** GIVEN PROBLEM **
Rewrite the records starting with the line containing "Where should I" and going on through the line containing "How do I perform: Click", replacing "stepper arrows" with "slider handle" and leaving everything else unchanged.

──────── RECORDS TO USE

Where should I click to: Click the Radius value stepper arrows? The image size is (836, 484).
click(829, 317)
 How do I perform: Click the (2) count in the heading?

────────────────
──────── RECORDS TO USE

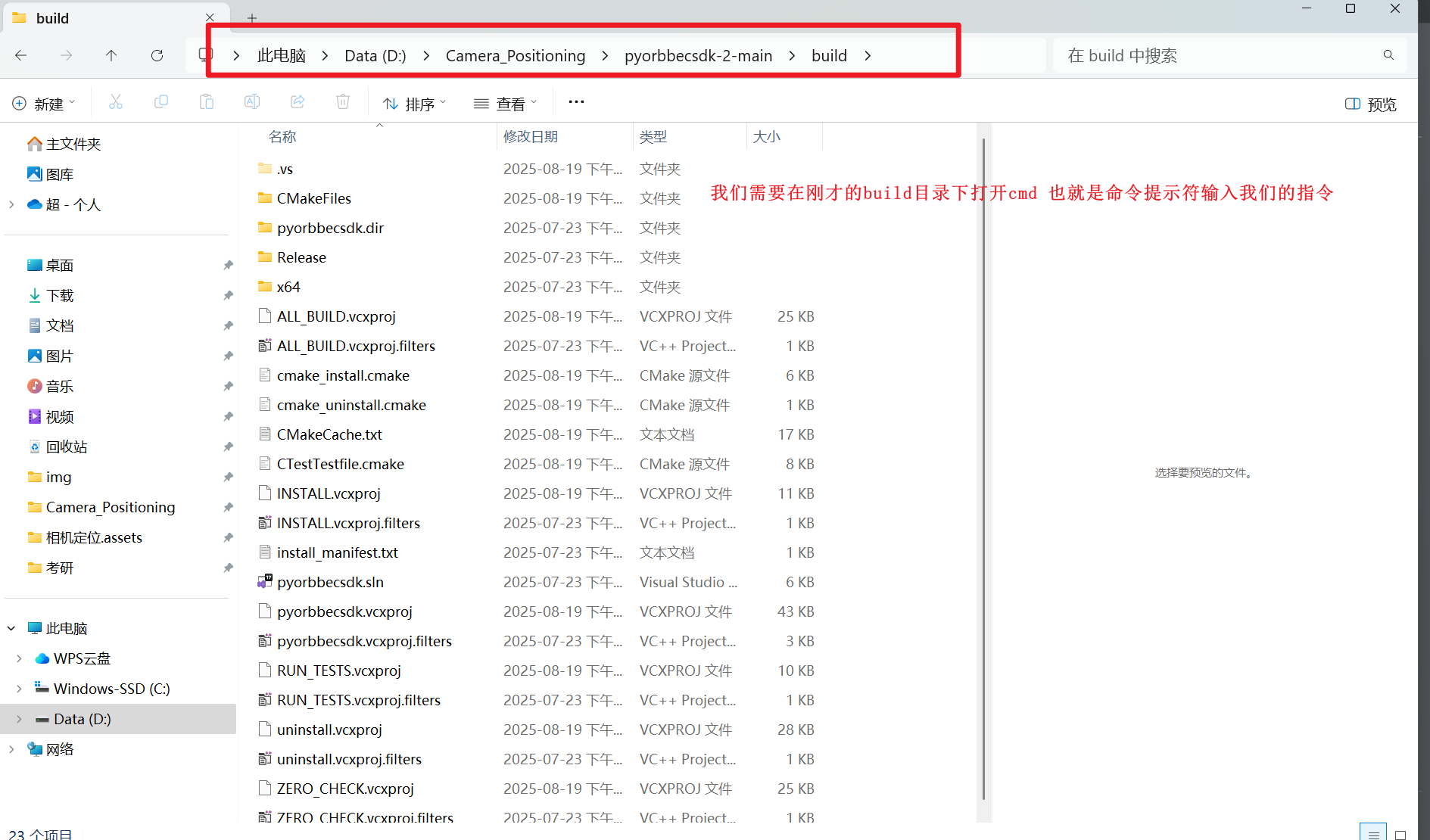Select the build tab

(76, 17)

────────────────

** RESPONSE TO THIS TASK **
Where should I click to: Click the Radius value slider handle? The image size is (836, 484).
click(829, 317)
 How do I perform: Click the (2) count in the heading?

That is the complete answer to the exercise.